- _Exercise brief_
The answer must be a single number: the count of lines in the listing that hold the string "will".

- _Data shown_
_ _ _ _ _

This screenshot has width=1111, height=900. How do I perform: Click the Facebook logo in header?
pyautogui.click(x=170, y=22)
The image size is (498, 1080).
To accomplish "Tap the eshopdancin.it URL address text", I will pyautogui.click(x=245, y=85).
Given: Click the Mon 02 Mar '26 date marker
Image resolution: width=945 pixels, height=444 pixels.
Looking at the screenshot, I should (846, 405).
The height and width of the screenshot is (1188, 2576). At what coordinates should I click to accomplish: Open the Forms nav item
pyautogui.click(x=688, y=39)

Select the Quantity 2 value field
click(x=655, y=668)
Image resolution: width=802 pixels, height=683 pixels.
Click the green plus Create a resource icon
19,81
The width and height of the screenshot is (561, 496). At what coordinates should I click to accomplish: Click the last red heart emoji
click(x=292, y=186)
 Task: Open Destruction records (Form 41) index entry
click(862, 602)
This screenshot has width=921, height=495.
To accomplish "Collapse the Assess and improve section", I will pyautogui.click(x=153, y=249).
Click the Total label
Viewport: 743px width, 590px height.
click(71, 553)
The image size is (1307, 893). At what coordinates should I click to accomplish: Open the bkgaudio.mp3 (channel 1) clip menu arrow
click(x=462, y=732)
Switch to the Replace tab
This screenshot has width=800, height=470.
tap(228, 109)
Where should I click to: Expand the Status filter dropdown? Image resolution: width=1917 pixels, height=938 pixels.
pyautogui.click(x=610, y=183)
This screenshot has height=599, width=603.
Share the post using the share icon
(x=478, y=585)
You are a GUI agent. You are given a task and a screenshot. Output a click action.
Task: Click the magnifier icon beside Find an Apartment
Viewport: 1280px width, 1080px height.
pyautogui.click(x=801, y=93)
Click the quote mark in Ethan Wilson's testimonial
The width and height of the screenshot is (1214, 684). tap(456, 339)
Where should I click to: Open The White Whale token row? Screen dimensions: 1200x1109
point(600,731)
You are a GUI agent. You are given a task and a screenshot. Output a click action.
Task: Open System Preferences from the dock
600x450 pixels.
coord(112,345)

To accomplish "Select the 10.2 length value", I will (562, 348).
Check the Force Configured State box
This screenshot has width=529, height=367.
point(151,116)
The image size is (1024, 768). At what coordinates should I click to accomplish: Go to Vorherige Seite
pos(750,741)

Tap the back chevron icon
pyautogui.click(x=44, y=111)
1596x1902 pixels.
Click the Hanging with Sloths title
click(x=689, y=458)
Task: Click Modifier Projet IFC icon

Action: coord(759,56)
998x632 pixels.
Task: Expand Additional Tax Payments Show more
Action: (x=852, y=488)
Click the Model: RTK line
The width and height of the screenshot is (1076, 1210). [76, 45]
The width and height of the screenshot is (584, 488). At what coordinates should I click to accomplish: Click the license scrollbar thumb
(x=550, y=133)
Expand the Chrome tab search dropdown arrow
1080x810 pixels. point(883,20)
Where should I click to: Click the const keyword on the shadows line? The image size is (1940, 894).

_ _ _ _ _

- _Task answer_
3